2. Oven according to claim 1, wherein the air supply system includes

a ring-shaped channel (9) surrounding the mantle (1) defining the combustion chamber;

and the combustion air supply means (11, 12) direct air through the channel and surrounding said mantle (1) from below upwards towards the lid (3).

3. Oven according to claim 1, wherein the grating (4) comprises one or more individually pivotable grating sections (4a, 4b).

4. Oven according to claim 1, wherein the grating (4) is hollow and forms a duct section (22), said duct section being part of the exhaust gas system (20, 21, 22) and being in flow communication on one side with the combustion chamber (5) to receive combustion gases from the chamber;

and an exhaust unit (20) in flow communication with said duct section.

5. Oven according to claim 2, wherein the grating (4) is hollow and forms a duct section (22), said duct section being part of the exhaust gas system (20, 21, 22) and being in flow communication on one side with the combustion chamber (5) to receive combustion gases from the chamber;

and an exhaust unit (20) in flow communication with said duct section.

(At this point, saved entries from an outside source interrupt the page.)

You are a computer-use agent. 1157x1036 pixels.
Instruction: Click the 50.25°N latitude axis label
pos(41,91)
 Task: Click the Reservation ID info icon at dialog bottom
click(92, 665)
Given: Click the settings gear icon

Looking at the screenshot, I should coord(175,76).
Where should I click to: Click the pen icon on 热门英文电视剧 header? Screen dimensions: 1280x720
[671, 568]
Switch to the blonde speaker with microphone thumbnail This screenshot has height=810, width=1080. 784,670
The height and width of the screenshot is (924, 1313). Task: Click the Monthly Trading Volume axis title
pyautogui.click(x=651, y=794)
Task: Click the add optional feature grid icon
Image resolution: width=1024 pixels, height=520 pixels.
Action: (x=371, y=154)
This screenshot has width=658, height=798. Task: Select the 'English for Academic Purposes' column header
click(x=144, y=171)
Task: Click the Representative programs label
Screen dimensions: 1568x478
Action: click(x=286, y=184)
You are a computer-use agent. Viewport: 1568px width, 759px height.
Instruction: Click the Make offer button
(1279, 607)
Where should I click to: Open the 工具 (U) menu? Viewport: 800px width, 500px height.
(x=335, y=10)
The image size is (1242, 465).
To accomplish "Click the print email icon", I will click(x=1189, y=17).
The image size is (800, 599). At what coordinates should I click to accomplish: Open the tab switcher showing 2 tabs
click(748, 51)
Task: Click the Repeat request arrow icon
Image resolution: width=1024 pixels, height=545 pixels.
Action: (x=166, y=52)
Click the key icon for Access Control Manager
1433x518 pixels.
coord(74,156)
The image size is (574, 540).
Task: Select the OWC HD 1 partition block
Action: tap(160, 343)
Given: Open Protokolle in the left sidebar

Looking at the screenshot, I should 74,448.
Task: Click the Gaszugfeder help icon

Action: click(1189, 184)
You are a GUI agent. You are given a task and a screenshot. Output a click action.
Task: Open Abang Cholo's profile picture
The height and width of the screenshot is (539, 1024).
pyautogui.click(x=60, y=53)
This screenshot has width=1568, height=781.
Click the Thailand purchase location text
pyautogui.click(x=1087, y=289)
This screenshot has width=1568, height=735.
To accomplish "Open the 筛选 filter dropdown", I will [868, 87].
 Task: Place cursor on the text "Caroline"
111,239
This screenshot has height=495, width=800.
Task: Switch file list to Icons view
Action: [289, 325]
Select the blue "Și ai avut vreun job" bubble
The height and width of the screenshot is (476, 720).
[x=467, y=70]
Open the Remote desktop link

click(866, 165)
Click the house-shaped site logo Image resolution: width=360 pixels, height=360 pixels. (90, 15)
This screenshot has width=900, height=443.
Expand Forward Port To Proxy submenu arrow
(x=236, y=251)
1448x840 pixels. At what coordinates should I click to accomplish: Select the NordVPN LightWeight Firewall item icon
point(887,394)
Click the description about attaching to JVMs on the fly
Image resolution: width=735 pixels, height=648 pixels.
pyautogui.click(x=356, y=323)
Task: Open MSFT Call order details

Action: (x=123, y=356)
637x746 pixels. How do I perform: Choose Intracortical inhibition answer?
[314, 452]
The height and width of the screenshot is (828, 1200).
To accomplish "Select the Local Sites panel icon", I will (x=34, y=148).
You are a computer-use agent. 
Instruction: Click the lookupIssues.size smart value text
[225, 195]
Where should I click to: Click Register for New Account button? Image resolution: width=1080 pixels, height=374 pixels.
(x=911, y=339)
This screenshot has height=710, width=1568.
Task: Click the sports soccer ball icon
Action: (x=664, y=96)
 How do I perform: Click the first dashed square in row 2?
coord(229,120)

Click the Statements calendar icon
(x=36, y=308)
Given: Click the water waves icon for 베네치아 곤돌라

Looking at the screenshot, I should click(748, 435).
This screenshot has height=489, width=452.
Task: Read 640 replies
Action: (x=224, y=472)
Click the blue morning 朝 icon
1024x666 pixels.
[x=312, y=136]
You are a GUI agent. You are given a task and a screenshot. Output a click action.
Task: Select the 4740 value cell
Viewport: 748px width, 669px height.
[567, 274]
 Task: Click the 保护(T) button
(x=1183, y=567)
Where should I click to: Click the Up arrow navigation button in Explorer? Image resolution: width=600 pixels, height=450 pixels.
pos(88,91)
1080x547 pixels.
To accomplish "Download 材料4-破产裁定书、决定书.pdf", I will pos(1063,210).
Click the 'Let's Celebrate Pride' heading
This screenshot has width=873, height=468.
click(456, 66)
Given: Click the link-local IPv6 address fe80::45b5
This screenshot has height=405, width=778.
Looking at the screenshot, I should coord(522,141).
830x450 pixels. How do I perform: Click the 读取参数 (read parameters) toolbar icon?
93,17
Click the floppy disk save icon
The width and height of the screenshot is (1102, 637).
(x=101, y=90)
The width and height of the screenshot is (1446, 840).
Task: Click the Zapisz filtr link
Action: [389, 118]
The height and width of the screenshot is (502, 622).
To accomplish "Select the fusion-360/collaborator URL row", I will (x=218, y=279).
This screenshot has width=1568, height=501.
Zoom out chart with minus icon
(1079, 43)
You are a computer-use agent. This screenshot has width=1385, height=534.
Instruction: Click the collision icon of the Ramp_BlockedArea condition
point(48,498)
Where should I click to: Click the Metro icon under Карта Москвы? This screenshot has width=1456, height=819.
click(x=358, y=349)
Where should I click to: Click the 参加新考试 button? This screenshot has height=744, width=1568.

6. Method of incinerating trash, refuse, waste material and the like forming a fill for an incinerating oven having

a mantle (10) defining a combustion chamber therein;

a grating (4) delimiting the chamber towards the bottom;

a movable lid (3) closing the chamber at the top;

and an air supply system (9-16) and an exhaust gas system (20, 21, 22) communicating with the chamber;

wherein the air supply system comprises a channel section (13) located in the lid;

means (11, 12) supplying combustion air to said channel section;

perforate means separating the channel section from the combustion chamber;

at least one piston-cylinder arrangement, the cylinder or cylinders (15) of which extend vertically through the combustion chamber and being formed by a perforate tube in flow communication with said channel section and adapted to be surrounded by the fill within the combustion chamber;

a vertically adjustable piston (16) movable in the cylinder and having positioning means (17) extending through the lid to adjust the position of the piston within the cylinder;

and wherein the exhaust gas system comprises a flow connection between the combustion chamber (5) and the exhaust gas system (20, 21, 22) situated in the vicinity of the grating, said method comprising the steps of

moving the lid from closing position with respect to the chamber at least partially filling said chamber with said fill and reclosing the lid;

igniting the uppermost layer of said chamber;

and controlling air flow to the layers below the ignited layer by vertically adjusting the level of said piston (16) within the cylinder (15) formed by said perforate tube to be below the ignited layer and supply combustion air to the fill below said ignited layer.